In the preface to the book, Kamath defines data mining as "the process concerned with uncovering patterns, associations, anomalies and statistically significant structures in data. It is an iterative and interactive process involving data preprocessing, search for patterns and visualization and validation of the results."
As a field, data mining covers a broad cross section of computational disciplines including image understanding, statistics, machine learning, mathematical optimization, high-performance computing, information retrieval and computer vision, she said. "Data mining techniques hold the promise of assisting scientists and engineers in the analysis of massive, complex data sets, enabling them to make scientific discoveries, gain fundamental insights into the physical processes being studied, and advance their understanding of the world around us."
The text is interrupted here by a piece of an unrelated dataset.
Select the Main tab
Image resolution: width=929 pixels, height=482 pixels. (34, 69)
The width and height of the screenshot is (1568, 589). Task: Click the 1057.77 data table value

The multidisciplinary nature of data mining is reflected in Kamath's career experience starting before she came to LLNL when she worked as a software engineer optimizing the techniques underlying search engines for Digital Equipment Corporation. Kamath holds six patents in data mining and has led numerous workshops on data mining for a number of organizations including SIAM. In addition, she is one of three founding editors of the Wiley journal Statistical Analysis and Data Mining , which focuses on practical applications of data analysis techniques.
Kamath served as leader for Sapphire, a LLNL scientific data mining project that earned a R&D 100 award in 2006. The Sapphire project consisted of developing scalable algorithms for the interactive exploration of large, complex, multidimensional data. The tools developed have broad application in plasma physics simulations, remote sensing imagery, video surveillance, climate modeling, astronomy and fluid mix experiments and simulations.
Kamath earned her Ph.D. and master's degree in computer science from the University of Illinois at Urbana-Champaign. She received her B. Tech degree in electrical engineering from the Indian Institute of Technology in Mumbai.
Reflecting on her career, Kamath said she did not set out to pursue data mining but that "opportunities came by." Her specialized knowledge has subsequently provided opportunities for her to apply her skills in a variety of fields and brought her back to interests from earlier in her career — the electricity grid, for example.
"There are areas we previously didn't think of applying data analysis," Kamath said. "We've been looking at wind energy and the challenges related to incorporating increasing percentages of renewable resources on the power grid."
While wind energy may seem simple, the fluctuations of wind make it difficult to manage, she said. "Now we're analyzing weather data to better manage wind resources. This is the kind of analysis we wouldn't have thought of doing in the past."
Data mining will no doubt offer other opportunities to explore emerging fields of research, she said. "It's all fun."